What to produce: Each line of the data that includes "Remove" must be copied.

======== Data section ========

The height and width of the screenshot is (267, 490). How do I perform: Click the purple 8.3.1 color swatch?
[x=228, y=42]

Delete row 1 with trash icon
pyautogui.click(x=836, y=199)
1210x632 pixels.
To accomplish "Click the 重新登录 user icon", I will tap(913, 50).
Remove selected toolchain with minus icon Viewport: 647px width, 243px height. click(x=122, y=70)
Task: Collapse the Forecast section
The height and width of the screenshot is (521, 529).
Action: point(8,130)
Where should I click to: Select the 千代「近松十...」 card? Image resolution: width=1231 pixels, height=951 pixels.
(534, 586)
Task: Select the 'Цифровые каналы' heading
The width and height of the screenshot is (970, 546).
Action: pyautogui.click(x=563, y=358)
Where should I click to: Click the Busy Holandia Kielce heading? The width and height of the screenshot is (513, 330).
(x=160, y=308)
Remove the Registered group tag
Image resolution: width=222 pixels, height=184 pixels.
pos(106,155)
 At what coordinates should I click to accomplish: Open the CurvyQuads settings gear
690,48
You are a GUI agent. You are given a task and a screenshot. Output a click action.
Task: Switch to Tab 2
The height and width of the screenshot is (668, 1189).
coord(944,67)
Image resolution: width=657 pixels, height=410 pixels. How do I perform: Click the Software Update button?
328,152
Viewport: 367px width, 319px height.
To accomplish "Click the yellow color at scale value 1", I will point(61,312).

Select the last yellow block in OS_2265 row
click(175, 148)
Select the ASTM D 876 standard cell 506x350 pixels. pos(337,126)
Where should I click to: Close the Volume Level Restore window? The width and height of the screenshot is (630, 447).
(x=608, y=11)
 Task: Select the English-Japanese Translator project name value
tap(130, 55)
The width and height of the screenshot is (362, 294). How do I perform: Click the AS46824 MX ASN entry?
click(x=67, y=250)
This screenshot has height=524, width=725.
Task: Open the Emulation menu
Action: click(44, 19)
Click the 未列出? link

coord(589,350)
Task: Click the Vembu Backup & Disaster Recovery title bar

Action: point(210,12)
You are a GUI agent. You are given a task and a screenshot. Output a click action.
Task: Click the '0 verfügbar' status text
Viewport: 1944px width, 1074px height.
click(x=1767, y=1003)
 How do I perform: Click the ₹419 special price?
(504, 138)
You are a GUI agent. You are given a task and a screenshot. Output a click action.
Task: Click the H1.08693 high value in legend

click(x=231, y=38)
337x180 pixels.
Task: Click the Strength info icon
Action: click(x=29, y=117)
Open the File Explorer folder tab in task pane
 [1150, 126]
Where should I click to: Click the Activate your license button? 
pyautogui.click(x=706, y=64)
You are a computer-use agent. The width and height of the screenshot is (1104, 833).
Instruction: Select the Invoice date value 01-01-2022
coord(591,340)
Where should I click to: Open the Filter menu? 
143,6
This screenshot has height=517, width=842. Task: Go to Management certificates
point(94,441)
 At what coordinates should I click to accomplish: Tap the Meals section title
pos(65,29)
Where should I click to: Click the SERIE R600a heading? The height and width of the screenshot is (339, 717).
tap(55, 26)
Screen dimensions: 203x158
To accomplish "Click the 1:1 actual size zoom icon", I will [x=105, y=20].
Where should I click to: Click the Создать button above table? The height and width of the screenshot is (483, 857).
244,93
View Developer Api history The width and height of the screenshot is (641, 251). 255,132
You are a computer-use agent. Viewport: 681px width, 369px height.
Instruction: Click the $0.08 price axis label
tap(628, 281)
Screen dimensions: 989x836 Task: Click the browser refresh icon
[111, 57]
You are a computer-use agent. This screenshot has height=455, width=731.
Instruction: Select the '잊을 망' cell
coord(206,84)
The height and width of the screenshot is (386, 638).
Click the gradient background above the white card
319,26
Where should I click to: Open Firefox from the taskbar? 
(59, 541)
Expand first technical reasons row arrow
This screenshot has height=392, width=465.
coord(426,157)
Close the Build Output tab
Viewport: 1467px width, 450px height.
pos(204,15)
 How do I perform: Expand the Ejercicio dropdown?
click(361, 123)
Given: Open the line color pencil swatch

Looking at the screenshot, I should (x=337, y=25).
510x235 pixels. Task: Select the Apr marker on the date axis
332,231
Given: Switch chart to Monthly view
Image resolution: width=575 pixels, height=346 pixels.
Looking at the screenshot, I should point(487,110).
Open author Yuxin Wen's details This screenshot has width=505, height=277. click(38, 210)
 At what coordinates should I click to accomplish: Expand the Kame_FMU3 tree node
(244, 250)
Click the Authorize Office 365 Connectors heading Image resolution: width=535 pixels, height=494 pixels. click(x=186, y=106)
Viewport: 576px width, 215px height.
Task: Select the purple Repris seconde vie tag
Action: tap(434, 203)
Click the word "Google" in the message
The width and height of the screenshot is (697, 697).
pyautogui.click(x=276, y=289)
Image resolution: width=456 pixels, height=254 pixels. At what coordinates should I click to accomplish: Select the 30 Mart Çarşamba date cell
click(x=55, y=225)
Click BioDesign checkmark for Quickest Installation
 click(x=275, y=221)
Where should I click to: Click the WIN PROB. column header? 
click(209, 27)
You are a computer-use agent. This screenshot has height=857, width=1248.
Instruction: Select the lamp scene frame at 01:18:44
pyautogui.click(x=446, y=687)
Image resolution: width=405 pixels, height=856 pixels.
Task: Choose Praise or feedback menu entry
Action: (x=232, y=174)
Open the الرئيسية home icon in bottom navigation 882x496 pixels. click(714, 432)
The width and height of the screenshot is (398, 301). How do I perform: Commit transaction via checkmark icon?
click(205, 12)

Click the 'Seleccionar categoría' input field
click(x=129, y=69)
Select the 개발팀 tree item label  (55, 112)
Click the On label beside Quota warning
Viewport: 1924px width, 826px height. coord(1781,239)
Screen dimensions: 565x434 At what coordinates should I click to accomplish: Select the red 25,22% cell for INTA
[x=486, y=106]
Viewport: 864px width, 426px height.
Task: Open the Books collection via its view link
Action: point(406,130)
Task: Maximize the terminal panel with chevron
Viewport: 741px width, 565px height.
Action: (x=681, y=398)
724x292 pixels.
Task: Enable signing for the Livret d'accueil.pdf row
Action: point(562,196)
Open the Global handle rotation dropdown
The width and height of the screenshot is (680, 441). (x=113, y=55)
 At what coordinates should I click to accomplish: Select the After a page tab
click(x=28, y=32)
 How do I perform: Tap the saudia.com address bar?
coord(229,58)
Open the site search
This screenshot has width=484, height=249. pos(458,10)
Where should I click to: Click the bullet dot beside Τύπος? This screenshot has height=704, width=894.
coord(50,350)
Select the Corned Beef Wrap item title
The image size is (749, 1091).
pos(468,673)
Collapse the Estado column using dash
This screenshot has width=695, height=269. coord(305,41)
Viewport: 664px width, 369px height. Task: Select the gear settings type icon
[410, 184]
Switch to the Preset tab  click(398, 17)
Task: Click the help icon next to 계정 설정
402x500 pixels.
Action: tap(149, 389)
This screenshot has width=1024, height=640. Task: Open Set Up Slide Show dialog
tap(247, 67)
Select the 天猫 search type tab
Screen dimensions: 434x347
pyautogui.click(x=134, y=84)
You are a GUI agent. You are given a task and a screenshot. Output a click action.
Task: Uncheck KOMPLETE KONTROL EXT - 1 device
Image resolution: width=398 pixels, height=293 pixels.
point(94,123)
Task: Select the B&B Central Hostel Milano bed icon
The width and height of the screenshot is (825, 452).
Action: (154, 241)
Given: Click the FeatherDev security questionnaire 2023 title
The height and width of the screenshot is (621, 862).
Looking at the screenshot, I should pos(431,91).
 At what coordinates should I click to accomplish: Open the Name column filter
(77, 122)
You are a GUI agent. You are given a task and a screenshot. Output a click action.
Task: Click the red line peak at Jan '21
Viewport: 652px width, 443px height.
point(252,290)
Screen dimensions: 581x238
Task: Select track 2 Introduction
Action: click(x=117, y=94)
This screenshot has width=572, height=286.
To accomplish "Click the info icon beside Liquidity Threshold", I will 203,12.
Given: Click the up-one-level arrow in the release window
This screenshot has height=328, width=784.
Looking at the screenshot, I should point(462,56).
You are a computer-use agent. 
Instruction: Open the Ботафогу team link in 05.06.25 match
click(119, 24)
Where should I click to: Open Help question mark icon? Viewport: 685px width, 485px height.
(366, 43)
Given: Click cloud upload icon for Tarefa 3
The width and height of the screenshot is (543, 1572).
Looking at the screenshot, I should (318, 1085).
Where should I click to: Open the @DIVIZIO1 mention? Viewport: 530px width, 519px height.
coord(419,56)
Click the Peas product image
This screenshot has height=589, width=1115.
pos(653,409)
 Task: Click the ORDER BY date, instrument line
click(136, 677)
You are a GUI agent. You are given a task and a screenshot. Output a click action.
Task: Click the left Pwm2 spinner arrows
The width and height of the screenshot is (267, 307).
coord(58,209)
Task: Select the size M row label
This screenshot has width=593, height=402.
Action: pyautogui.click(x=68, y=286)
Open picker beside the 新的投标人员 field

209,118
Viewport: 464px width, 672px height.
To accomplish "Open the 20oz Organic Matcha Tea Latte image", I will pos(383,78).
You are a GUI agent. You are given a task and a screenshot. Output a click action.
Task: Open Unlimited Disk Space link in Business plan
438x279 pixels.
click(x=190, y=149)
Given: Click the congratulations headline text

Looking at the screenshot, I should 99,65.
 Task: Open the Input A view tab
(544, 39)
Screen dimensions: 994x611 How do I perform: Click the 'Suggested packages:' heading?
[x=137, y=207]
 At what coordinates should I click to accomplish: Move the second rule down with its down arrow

========

Finished task:
Remove selected toolchain with minus icon Viewport: 647px width, 243px height. click(x=122, y=70)
Remove the Registered group tag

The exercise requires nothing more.